**Written exercise**
Please reproduce every one of the following lines word for word, changing nothing.

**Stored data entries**
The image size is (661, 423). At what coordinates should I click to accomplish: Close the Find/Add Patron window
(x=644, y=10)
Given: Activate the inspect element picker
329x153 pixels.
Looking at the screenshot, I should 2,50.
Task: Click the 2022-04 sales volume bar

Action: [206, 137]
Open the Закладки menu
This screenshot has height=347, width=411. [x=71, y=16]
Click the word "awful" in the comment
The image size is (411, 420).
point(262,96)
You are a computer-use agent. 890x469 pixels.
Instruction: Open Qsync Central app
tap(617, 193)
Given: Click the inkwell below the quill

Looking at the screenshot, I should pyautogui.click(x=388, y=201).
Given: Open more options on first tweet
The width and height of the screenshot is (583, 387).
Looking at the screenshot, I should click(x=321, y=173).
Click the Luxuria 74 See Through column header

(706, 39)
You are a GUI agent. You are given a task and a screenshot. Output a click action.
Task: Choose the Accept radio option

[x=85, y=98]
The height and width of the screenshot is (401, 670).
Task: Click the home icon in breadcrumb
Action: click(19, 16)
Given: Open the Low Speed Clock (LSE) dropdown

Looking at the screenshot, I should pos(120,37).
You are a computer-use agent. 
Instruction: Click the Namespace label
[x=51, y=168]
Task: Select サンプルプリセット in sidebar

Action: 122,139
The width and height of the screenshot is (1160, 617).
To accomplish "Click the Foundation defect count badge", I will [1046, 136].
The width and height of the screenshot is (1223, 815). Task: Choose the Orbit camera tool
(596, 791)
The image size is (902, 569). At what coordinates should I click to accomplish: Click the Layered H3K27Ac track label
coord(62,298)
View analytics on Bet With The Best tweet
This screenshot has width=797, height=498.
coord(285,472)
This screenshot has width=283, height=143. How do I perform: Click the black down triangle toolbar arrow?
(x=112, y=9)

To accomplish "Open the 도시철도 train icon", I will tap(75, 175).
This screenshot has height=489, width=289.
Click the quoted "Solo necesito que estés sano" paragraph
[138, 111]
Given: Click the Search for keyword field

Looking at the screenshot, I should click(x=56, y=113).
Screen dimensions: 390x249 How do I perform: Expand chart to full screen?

**Complete response**
The image size is (661, 423). At what coordinates should I click to accomplish: Close the Find/Add Patron window
(x=644, y=10)
Given: Activate the inspect element picker
329x153 pixels.
Looking at the screenshot, I should 2,50.
Task: Click the 2022-04 sales volume bar

Action: [206, 137]
Open the Закладки menu
This screenshot has height=347, width=411. [x=71, y=16]
Click the word "awful" in the comment
The image size is (411, 420).
point(262,96)
You are a computer-use agent. 890x469 pixels.
Instruction: Open Qsync Central app
tap(617, 193)
Given: Click the inkwell below the quill

Looking at the screenshot, I should pyautogui.click(x=388, y=201).
Given: Open more options on first tweet
The width and height of the screenshot is (583, 387).
Looking at the screenshot, I should click(x=321, y=173).
Click the Luxuria 74 See Through column header

(706, 39)
You are a GUI agent. You are given a task and a screenshot. Output a click action.
Task: Choose the Accept radio option

[x=85, y=98]
The height and width of the screenshot is (401, 670).
Task: Click the home icon in breadcrumb
Action: click(19, 16)
Given: Open the Low Speed Clock (LSE) dropdown

Looking at the screenshot, I should pos(120,37).
You are a computer-use agent. 
Instruction: Click the Namespace label
[x=51, y=168]
Task: Select サンプルプリセット in sidebar

Action: 122,139
The width and height of the screenshot is (1160, 617).
To accomplish "Click the Foundation defect count badge", I will [1046, 136].
The width and height of the screenshot is (1223, 815). Task: Choose the Orbit camera tool
(596, 791)
The image size is (902, 569). At what coordinates should I click to accomplish: Click the Layered H3K27Ac track label
coord(62,298)
View analytics on Bet With The Best tweet
This screenshot has width=797, height=498.
coord(285,472)
This screenshot has width=283, height=143. How do I perform: Click the black down triangle toolbar arrow?
(x=112, y=9)

To accomplish "Open the 도시철도 train icon", I will tap(75, 175).
This screenshot has height=489, width=289.
Click the quoted "Solo necesito que estés sano" paragraph
[138, 111]
Given: Click the Search for keyword field

Looking at the screenshot, I should click(x=56, y=113).
Screen dimensions: 390x249 How do I perform: Expand chart to full screen?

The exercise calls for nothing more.